**EXERCISE DETAILS**
What is needed here is an exact copy of every record below.

Stored data
· · · ·

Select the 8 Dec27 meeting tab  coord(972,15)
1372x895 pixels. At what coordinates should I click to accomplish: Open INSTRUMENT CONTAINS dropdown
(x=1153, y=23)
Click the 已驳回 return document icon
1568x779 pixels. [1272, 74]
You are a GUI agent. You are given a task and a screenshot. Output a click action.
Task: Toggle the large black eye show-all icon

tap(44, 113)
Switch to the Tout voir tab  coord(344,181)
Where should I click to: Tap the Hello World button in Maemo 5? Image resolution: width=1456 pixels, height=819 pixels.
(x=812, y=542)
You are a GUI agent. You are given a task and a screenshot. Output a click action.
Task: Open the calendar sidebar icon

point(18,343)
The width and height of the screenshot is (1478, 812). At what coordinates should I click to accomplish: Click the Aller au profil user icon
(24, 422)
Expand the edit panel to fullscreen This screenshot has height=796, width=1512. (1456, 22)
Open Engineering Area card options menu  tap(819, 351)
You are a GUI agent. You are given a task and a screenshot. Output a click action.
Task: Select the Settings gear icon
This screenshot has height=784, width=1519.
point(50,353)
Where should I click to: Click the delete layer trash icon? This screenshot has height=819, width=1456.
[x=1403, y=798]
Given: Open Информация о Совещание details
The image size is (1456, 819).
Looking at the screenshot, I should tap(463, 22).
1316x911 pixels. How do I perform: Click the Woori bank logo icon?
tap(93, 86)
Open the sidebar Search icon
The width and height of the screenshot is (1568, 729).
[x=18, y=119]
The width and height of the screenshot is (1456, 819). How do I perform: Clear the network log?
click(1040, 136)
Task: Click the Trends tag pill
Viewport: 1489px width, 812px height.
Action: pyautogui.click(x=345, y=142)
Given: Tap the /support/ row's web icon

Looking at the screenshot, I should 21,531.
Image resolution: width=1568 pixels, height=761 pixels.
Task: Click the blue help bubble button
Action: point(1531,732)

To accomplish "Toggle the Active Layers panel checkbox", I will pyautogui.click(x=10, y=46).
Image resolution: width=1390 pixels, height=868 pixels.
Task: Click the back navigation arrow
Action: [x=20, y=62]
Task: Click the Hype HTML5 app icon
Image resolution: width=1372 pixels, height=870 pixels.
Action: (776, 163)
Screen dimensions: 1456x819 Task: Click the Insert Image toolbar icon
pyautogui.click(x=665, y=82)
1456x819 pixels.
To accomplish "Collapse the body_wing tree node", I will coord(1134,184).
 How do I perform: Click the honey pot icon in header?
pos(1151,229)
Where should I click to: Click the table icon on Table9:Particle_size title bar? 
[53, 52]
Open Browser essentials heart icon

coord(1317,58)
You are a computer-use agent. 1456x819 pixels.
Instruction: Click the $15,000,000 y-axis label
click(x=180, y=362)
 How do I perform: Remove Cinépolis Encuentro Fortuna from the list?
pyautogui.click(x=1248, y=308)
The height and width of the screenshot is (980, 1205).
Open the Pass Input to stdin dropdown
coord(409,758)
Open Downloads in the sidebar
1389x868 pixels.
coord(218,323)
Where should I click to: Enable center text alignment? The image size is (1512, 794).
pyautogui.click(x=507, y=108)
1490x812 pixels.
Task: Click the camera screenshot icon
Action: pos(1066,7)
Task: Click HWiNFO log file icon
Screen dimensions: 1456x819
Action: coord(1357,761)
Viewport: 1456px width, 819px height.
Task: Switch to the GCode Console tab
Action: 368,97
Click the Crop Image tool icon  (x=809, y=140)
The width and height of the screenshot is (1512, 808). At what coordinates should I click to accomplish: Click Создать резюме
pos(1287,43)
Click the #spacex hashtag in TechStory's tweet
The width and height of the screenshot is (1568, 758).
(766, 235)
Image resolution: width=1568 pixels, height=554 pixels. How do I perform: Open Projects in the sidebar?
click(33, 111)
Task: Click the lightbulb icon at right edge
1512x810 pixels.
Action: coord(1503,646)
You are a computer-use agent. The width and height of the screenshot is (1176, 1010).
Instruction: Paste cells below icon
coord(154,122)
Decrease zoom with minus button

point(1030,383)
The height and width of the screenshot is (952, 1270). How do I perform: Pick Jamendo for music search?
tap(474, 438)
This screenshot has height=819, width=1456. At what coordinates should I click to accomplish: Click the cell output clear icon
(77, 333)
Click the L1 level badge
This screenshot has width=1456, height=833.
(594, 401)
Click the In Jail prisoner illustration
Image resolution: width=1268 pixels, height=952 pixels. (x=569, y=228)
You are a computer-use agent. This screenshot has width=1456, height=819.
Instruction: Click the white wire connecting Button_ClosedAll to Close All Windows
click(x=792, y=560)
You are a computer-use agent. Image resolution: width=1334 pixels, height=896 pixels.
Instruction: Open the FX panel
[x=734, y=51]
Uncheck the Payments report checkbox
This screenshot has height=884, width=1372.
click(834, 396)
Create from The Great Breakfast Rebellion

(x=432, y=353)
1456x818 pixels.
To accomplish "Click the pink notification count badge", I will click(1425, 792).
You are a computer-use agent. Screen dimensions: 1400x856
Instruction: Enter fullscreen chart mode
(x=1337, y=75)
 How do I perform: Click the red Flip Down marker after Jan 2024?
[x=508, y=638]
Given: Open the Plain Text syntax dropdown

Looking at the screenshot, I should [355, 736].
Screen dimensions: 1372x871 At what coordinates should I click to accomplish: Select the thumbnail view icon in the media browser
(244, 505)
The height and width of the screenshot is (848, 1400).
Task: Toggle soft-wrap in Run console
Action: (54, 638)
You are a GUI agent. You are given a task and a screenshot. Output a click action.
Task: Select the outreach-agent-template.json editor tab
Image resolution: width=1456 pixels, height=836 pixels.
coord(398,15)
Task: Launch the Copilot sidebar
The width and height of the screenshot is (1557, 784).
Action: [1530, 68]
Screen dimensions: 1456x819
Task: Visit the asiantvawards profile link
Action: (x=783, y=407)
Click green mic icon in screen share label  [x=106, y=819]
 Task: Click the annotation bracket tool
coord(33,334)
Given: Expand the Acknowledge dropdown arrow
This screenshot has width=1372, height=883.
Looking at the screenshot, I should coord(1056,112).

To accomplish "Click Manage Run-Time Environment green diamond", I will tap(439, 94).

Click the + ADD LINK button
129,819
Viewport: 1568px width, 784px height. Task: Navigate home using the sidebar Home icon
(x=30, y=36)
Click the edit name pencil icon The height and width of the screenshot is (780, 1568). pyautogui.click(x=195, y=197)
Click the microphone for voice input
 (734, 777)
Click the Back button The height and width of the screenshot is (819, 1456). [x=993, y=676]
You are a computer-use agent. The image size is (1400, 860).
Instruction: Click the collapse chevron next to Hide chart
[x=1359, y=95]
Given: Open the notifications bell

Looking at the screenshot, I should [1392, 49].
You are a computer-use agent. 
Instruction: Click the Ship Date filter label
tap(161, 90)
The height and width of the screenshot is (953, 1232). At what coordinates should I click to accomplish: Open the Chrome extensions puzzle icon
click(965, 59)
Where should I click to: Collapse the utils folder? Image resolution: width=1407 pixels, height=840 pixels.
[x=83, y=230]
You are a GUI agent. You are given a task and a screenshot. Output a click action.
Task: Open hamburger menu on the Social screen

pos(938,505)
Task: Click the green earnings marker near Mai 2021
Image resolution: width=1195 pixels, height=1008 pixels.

· · · ·

**WRITTEN SOLUTION**
Select the 8 Dec27 meeting tab  coord(972,15)
1372x895 pixels. At what coordinates should I click to accomplish: Open INSTRUMENT CONTAINS dropdown
(x=1153, y=23)
Click the 已驳回 return document icon
1568x779 pixels. [1272, 74]
You are a GUI agent. You are given a task and a screenshot. Output a click action.
Task: Toggle the large black eye show-all icon

tap(44, 113)
Switch to the Tout voir tab  coord(344,181)
Where should I click to: Tap the Hello World button in Maemo 5? Image resolution: width=1456 pixels, height=819 pixels.
(x=812, y=542)
You are a GUI agent. You are given a task and a screenshot. Output a click action.
Task: Open the calendar sidebar icon

point(18,343)
The width and height of the screenshot is (1478, 812). At what coordinates should I click to accomplish: Click the Aller au profil user icon
(24, 422)
Expand the edit panel to fullscreen This screenshot has height=796, width=1512. (1456, 22)
Open Engineering Area card options menu  tap(819, 351)
You are a GUI agent. You are given a task and a screenshot. Output a click action.
Task: Select the Settings gear icon
This screenshot has height=784, width=1519.
point(50,353)
Where should I click to: Click the delete layer trash icon? This screenshot has height=819, width=1456.
[x=1403, y=798]
Given: Open Информация о Совещание details
The image size is (1456, 819).
Looking at the screenshot, I should tap(463, 22).
1316x911 pixels. How do I perform: Click the Woori bank logo icon?
tap(93, 86)
Open the sidebar Search icon
The width and height of the screenshot is (1568, 729).
[x=18, y=119]
The width and height of the screenshot is (1456, 819). How do I perform: Clear the network log?
click(1040, 136)
Task: Click the Trends tag pill
Viewport: 1489px width, 812px height.
Action: pyautogui.click(x=345, y=142)
Given: Tap the /support/ row's web icon

Looking at the screenshot, I should 21,531.
Image resolution: width=1568 pixels, height=761 pixels.
Task: Click the blue help bubble button
Action: point(1531,732)

To accomplish "Toggle the Active Layers panel checkbox", I will pyautogui.click(x=10, y=46).
Image resolution: width=1390 pixels, height=868 pixels.
Task: Click the back navigation arrow
Action: [x=20, y=62]
Task: Click the Hype HTML5 app icon
Image resolution: width=1372 pixels, height=870 pixels.
Action: (776, 163)
Screen dimensions: 1456x819 Task: Click the Insert Image toolbar icon
pyautogui.click(x=665, y=82)
1456x819 pixels.
To accomplish "Collapse the body_wing tree node", I will coord(1134,184).
 How do I perform: Click the honey pot icon in header?
pos(1151,229)
Where should I click to: Click the table icon on Table9:Particle_size title bar? 
[53, 52]
Open Browser essentials heart icon

coord(1317,58)
You are a computer-use agent. 1456x819 pixels.
Instruction: Click the $15,000,000 y-axis label
click(x=180, y=362)
 How do I perform: Remove Cinépolis Encuentro Fortuna from the list?
pyautogui.click(x=1248, y=308)
The height and width of the screenshot is (980, 1205).
Open the Pass Input to stdin dropdown
coord(409,758)
Open Downloads in the sidebar
1389x868 pixels.
coord(218,323)
Where should I click to: Enable center text alignment? The image size is (1512, 794).
pyautogui.click(x=507, y=108)
1490x812 pixels.
Task: Click the camera screenshot icon
Action: pos(1066,7)
Task: Click HWiNFO log file icon
Screen dimensions: 1456x819
Action: coord(1357,761)
Viewport: 1456px width, 819px height.
Task: Switch to the GCode Console tab
Action: 368,97
Click the Crop Image tool icon  (x=809, y=140)
The width and height of the screenshot is (1512, 808). At what coordinates should I click to accomplish: Click Создать резюме
pos(1287,43)
Click the #spacex hashtag in TechStory's tweet
The width and height of the screenshot is (1568, 758).
(766, 235)
Image resolution: width=1568 pixels, height=554 pixels. How do I perform: Open Projects in the sidebar?
click(33, 111)
Task: Click the lightbulb icon at right edge
1512x810 pixels.
Action: coord(1503,646)
You are a computer-use agent. The width and height of the screenshot is (1176, 1010).
Instruction: Paste cells below icon
coord(154,122)
Decrease zoom with minus button

point(1030,383)
The height and width of the screenshot is (952, 1270). How do I perform: Pick Jamendo for music search?
tap(474, 438)
This screenshot has height=819, width=1456. At what coordinates should I click to accomplish: Click the cell output clear icon
(77, 333)
Click the L1 level badge
This screenshot has width=1456, height=833.
(594, 401)
Click the In Jail prisoner illustration
Image resolution: width=1268 pixels, height=952 pixels. (x=569, y=228)
You are a computer-use agent. This screenshot has width=1456, height=819.
Instruction: Click the white wire connecting Button_ClosedAll to Close All Windows
click(x=792, y=560)
You are a computer-use agent. Image resolution: width=1334 pixels, height=896 pixels.
Instruction: Open the FX panel
[x=734, y=51]
Uncheck the Payments report checkbox
This screenshot has height=884, width=1372.
click(834, 396)
Create from The Great Breakfast Rebellion

(x=432, y=353)
1456x818 pixels.
To accomplish "Click the pink notification count badge", I will click(1425, 792).
You are a computer-use agent. Screen dimensions: 1400x856
Instruction: Enter fullscreen chart mode
(x=1337, y=75)
 How do I perform: Click the red Flip Down marker after Jan 2024?
[x=508, y=638]
Given: Open the Plain Text syntax dropdown

Looking at the screenshot, I should [355, 736].
Screen dimensions: 1372x871 At what coordinates should I click to accomplish: Select the thumbnail view icon in the media browser
(244, 505)
The height and width of the screenshot is (848, 1400).
Task: Toggle soft-wrap in Run console
Action: (54, 638)
You are a GUI agent. You are given a task and a screenshot. Output a click action.
Task: Select the outreach-agent-template.json editor tab
Image resolution: width=1456 pixels, height=836 pixels.
coord(398,15)
Task: Launch the Copilot sidebar
The width and height of the screenshot is (1557, 784).
Action: [1530, 68]
Screen dimensions: 1456x819
Task: Visit the asiantvawards profile link
Action: (x=783, y=407)
Click green mic icon in screen share label  [x=106, y=819]
 Task: Click the annotation bracket tool
coord(33,334)
Given: Expand the Acknowledge dropdown arrow
This screenshot has width=1372, height=883.
Looking at the screenshot, I should coord(1056,112).

To accomplish "Click Manage Run-Time Environment green diamond", I will tap(439, 94).

Click the + ADD LINK button
129,819
Viewport: 1568px width, 784px height. Task: Navigate home using the sidebar Home icon
(x=30, y=36)
Click the edit name pencil icon The height and width of the screenshot is (780, 1568). pyautogui.click(x=195, y=197)
Click the microphone for voice input
 (734, 777)
Click the Back button The height and width of the screenshot is (819, 1456). [x=993, y=676]
You are a computer-use agent. The image size is (1400, 860).
Instruction: Click the collapse chevron next to Hide chart
[x=1359, y=95]
Given: Open the notifications bell

Looking at the screenshot, I should [1392, 49].
You are a computer-use agent. 
Instruction: Click the Ship Date filter label
tap(161, 90)
The height and width of the screenshot is (953, 1232). At what coordinates should I click to accomplish: Open the Chrome extensions puzzle icon
click(965, 59)
Where should I click to: Collapse the utils folder? Image resolution: width=1407 pixels, height=840 pixels.
[x=83, y=230]
You are a GUI agent. You are given a task and a screenshot. Output a click action.
Task: Open hamburger menu on the Social screen

pos(938,505)
Task: Click the green earnings marker near Mai 2021
Image resolution: width=1195 pixels, height=1008 pixels.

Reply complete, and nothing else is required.